[Start of Data listing]

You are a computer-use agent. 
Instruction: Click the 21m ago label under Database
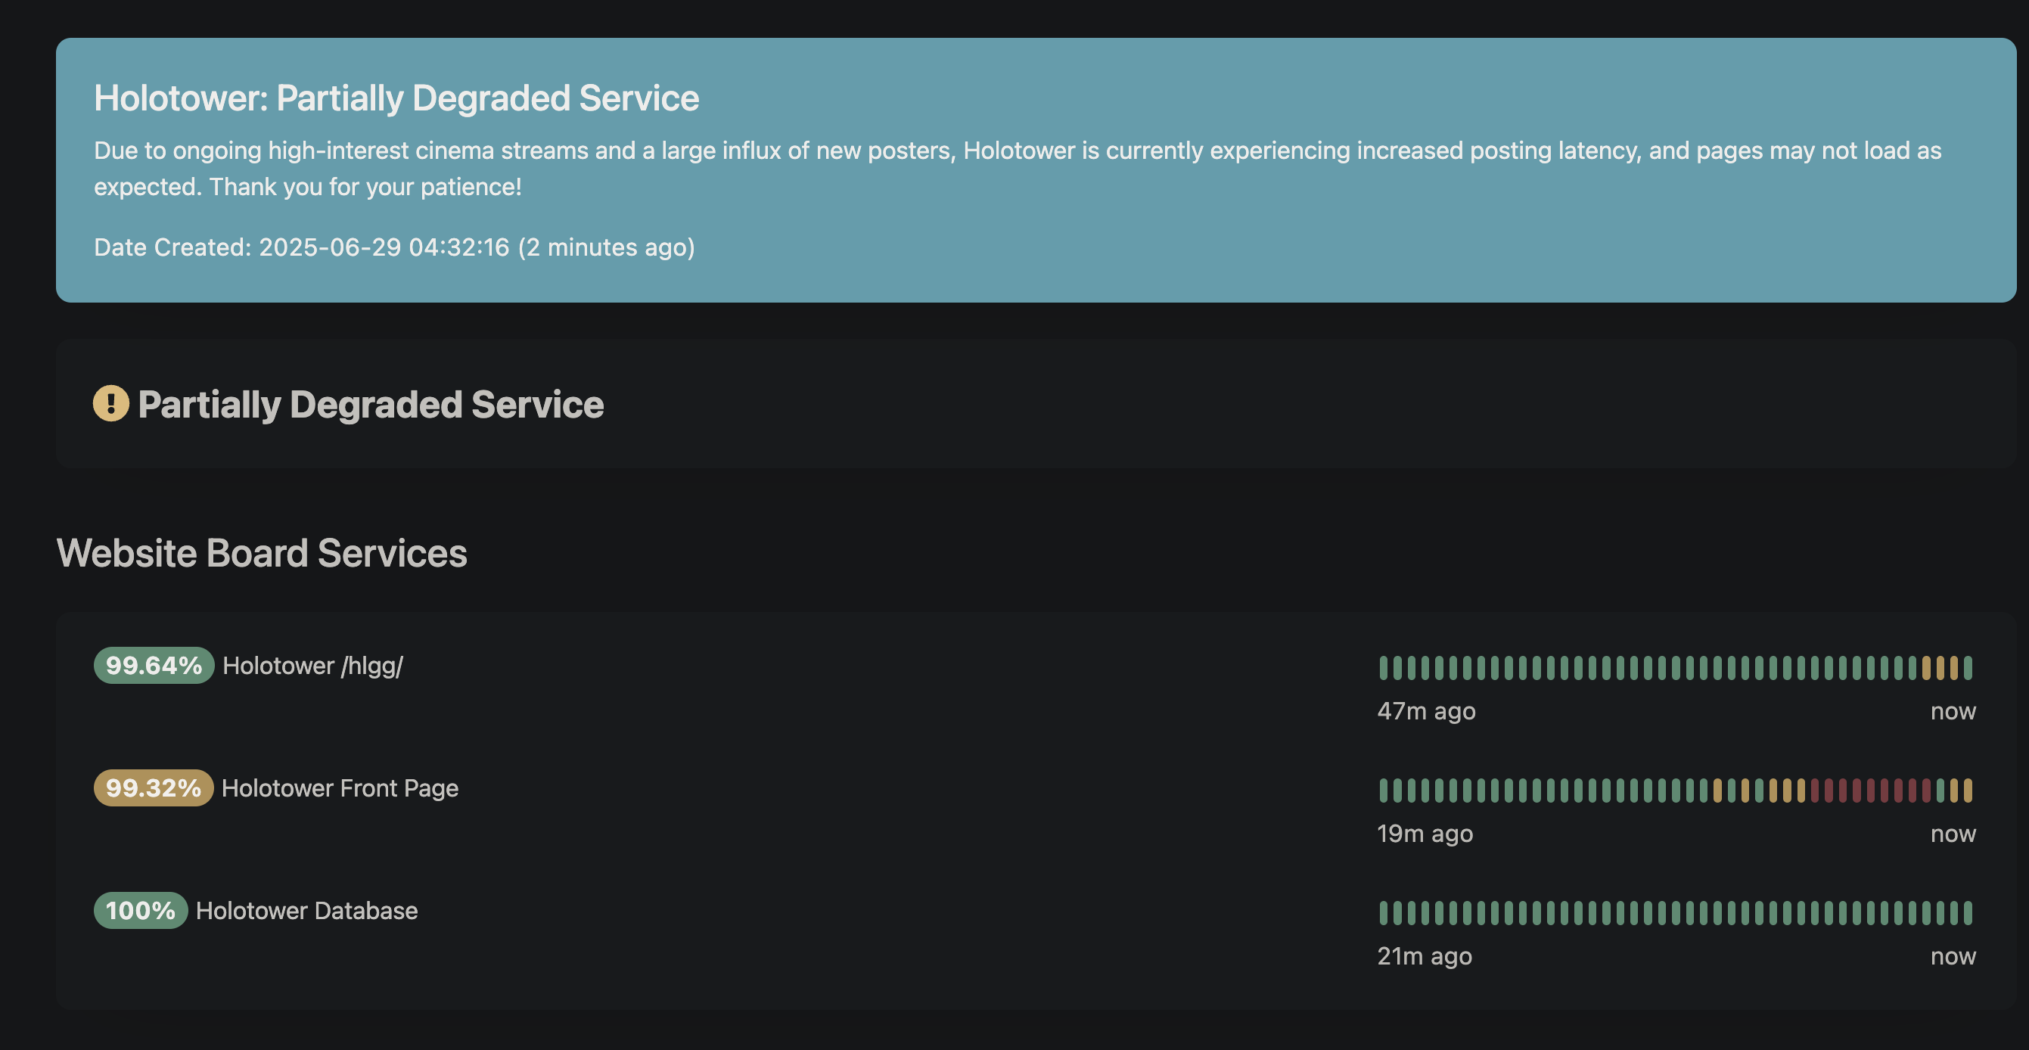click(1424, 956)
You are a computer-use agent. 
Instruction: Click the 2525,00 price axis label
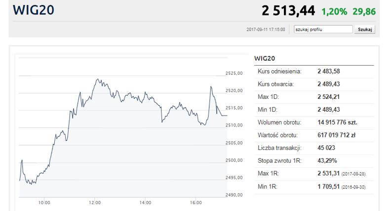tap(234, 74)
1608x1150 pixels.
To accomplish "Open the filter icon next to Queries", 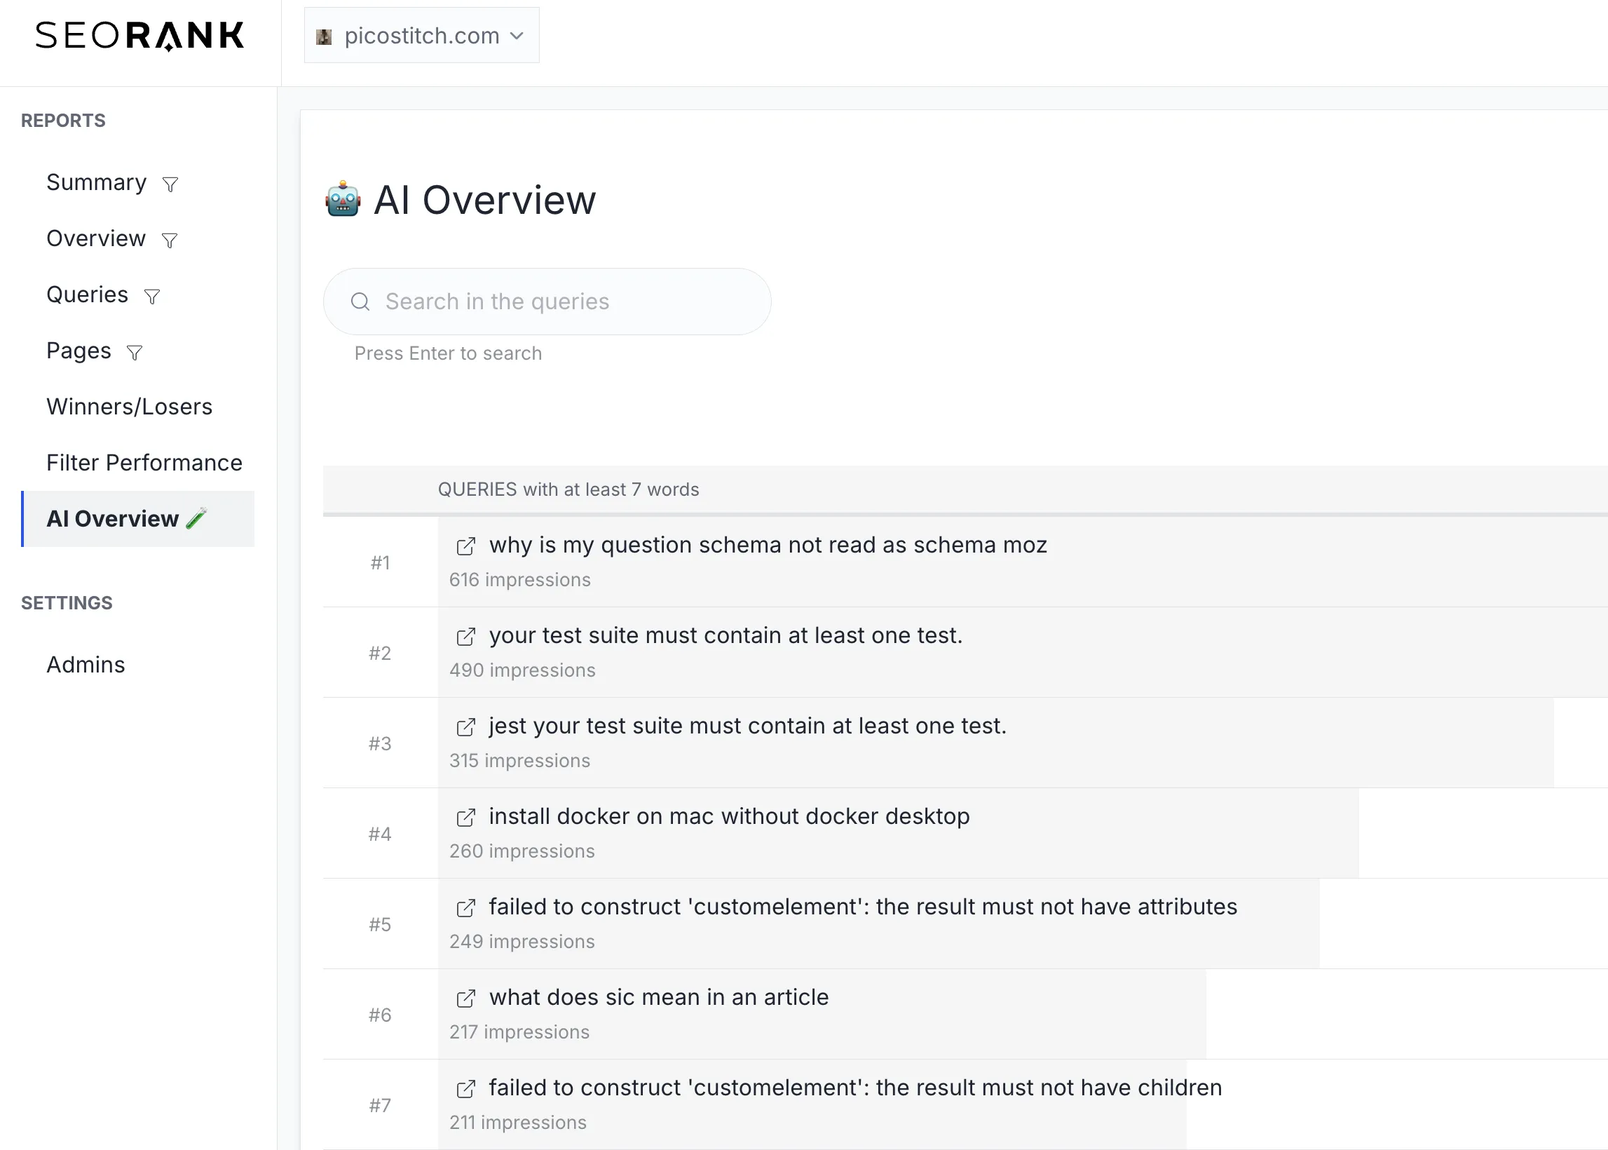I will coord(153,296).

[End of Data listing]

From the records above, extract every line that contains the string "label". Case counts.

Instruction: Click the 21m ago label under Database
Instruction: Click the 2525,00 price axis label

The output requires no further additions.